Julie M. Vose, MD, FASCO, MBA

Julie M. Vose, MD, FASCO, MBA

Survival Improving

The Surveillance, Epidemiology, and End Results (SEER) database of almost 9,000 patients treated between 2000 and 2013 shows overall survival has been steadily improving for younger patients, aged 50 to 64, and older ones, aged 65 to 74.2 The potential reasons for this could be greater use of autologous stem cell transplantation (ASCT), earlier diagnosis (ie, lead-time bias), use of rituximab and other more effective medications (including nonchemotherapy drugs), use of intensive induction, and identification of subsets of patients who can defer therapy.

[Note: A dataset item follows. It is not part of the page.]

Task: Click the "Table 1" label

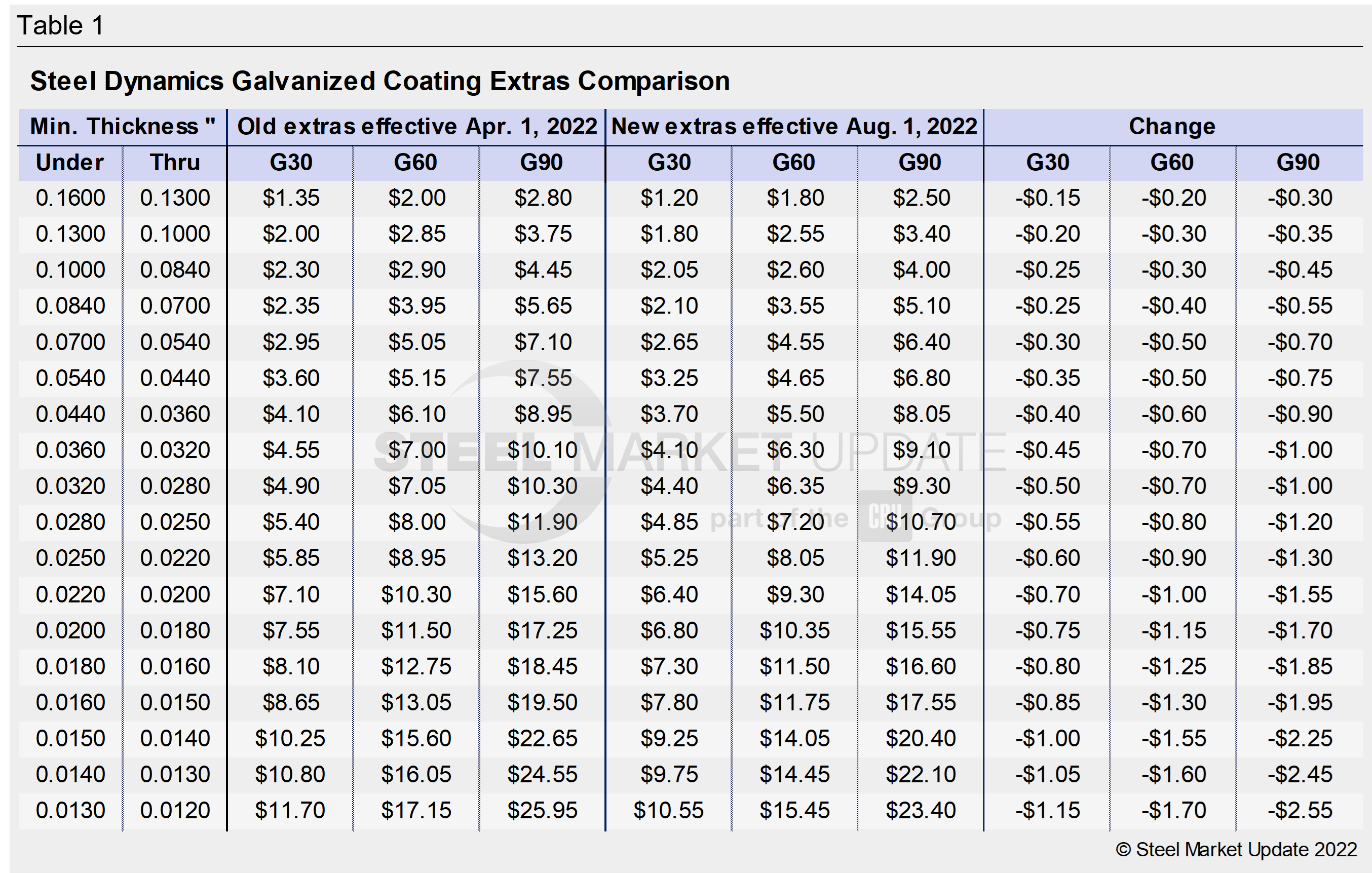Action: click(x=60, y=26)
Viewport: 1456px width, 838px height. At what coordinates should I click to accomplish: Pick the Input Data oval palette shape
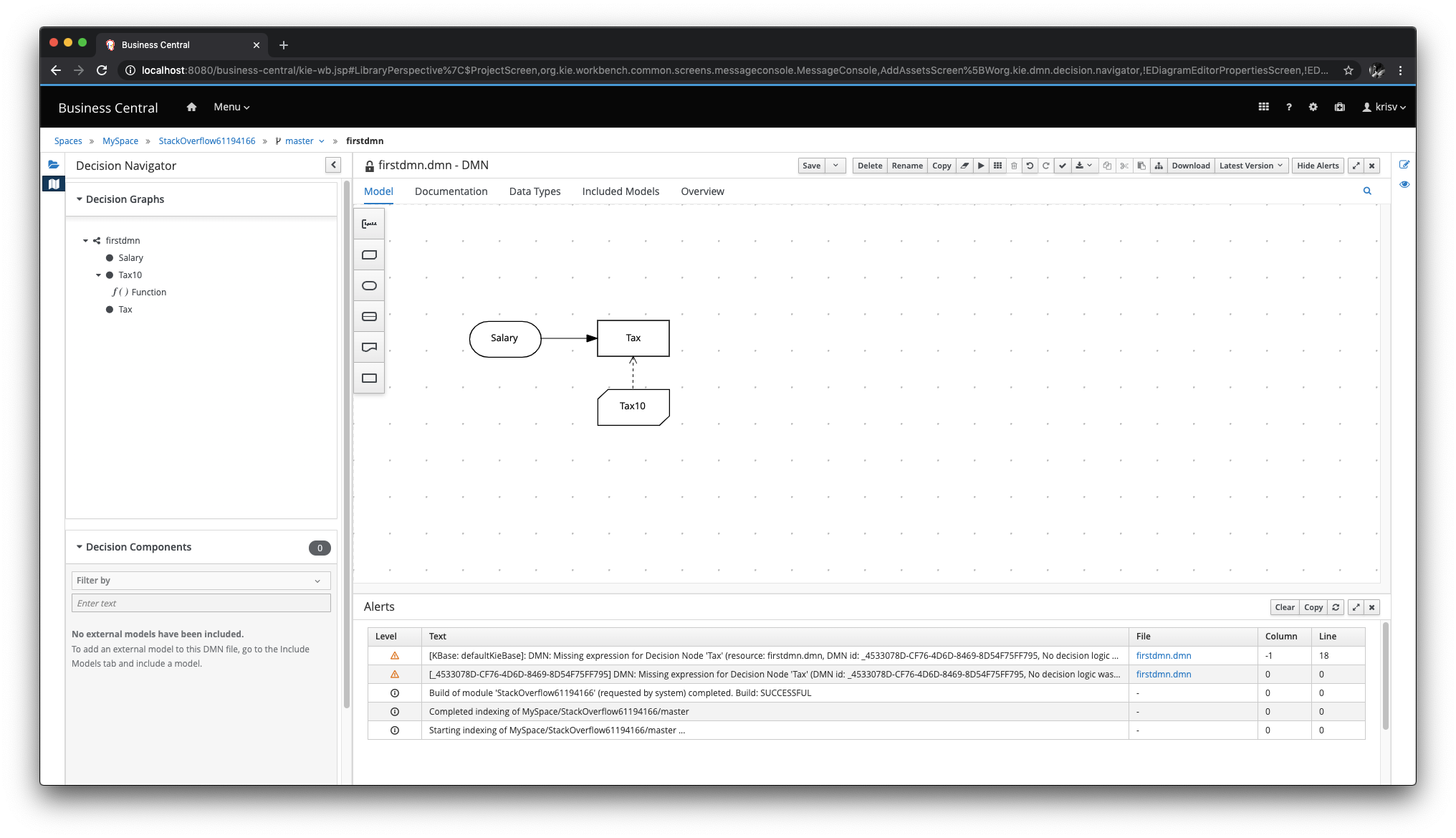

Improvements were being seen before the advent of chimeric antigen receptor (CAR) T-cell therapy, Dr. Vose noted.

Induction Options for Older Patients  

Describing current and emerging treatments for older patients, Dr. Kahl noted that bendamustine plus rituximab (BR) is the most widely used regimen. Other nonintensive regimens include R-CHOP (rituximab plus cyclophosphamide, doxorubicin, vincristine, and prednisone), VR-CAP (bortezomib, rituximab, cyclophosphamide, doxorubicin, and prednisone), R-BAC (rituximab, bendamustine, and cytarabine), R2 (lenalidomide, rituximab), and BR plus ibrutinib.

These regimens vary in efficacy. In older populations, their reported median progression-free survival (without maintenance) is 14 months for R-CHOP, 25 months for VR-CAP, 35 to 42 months for BR, and, with the newer regimen RBAC500 (see below), more than 7 years in a small Italian study.3

RBAC500 uses a lower dose of bendamustine and a low dose of cytarabine, specifically consisting of rituximab at 375 mg/m2 on day 1, bendamustine at 70 mg/m2 on days 2 and 3, and cytarabine at 500 mg/m2 on days 2 to 4 every 4 weeks. Dr. Kahl has found this novel regimen to be active but also myelosuppressive. “I’m not sure about it yet, but it’s something to keep your eye on,” he commented.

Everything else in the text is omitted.